-------- GIVEN INFORMATION --------
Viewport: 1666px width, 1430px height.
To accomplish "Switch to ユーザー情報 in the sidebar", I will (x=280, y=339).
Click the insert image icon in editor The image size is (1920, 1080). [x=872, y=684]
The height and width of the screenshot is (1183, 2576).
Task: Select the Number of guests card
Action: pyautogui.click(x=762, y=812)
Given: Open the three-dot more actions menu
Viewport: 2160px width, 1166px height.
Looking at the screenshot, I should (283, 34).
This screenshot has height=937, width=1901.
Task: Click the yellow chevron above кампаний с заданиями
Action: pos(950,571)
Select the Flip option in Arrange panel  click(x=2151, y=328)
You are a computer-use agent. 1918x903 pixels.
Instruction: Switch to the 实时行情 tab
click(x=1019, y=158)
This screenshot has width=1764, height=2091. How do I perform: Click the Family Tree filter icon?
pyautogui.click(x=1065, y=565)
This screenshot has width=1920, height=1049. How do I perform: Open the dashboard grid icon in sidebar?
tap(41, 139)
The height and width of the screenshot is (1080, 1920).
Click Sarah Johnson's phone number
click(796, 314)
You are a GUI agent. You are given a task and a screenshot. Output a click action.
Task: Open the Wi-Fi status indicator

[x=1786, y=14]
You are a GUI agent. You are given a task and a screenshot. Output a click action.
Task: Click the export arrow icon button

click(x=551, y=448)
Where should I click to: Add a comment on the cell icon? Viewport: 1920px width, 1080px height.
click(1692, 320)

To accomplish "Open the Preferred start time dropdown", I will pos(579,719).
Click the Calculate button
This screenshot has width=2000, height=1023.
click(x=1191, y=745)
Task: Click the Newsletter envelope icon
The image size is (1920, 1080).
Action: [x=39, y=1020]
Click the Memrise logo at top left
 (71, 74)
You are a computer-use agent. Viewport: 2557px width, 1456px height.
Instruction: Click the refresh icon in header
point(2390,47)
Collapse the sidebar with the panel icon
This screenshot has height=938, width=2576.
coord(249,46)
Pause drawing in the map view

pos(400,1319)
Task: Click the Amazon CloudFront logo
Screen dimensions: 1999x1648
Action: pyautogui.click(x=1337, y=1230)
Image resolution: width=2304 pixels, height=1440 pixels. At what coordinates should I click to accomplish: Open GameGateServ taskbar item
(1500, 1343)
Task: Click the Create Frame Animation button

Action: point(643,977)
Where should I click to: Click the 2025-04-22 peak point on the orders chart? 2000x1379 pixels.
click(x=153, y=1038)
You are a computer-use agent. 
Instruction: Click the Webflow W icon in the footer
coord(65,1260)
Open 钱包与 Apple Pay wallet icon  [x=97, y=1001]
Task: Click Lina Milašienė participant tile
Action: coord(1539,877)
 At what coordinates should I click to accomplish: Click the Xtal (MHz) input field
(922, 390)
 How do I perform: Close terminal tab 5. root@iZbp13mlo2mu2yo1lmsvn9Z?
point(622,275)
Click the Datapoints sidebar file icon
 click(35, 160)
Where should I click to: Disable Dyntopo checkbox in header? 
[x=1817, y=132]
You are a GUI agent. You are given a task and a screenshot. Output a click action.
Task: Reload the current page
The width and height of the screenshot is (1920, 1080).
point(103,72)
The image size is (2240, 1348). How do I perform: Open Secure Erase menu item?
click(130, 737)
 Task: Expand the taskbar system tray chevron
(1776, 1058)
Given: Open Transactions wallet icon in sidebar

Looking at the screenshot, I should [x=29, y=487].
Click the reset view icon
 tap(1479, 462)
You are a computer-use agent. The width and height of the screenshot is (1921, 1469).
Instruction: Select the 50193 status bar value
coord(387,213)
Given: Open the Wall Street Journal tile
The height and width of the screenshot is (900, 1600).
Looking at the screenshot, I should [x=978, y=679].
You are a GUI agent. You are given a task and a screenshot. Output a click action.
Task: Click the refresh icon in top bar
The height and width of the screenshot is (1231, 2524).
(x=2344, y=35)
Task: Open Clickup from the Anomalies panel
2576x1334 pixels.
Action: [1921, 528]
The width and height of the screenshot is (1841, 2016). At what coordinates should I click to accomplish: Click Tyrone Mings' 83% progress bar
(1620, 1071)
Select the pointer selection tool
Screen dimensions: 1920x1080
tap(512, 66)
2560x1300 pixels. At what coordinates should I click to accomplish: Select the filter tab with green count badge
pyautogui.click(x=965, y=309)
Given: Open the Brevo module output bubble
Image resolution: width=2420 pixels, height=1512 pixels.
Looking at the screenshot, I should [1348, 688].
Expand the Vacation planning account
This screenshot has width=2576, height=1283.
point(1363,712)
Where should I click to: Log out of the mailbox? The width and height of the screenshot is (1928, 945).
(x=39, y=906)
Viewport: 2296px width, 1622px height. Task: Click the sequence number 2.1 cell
--------
### WHAT YOU NEED TO DO
Scan the data above for the word "will". Copy every line in which it is found.

### EXERCISE ANSWER
To accomplish "Switch to ユーザー情報 in the sidebar", I will (x=280, y=339).
To accomplish "Open the Preferred start time dropdown", I will pos(579,719).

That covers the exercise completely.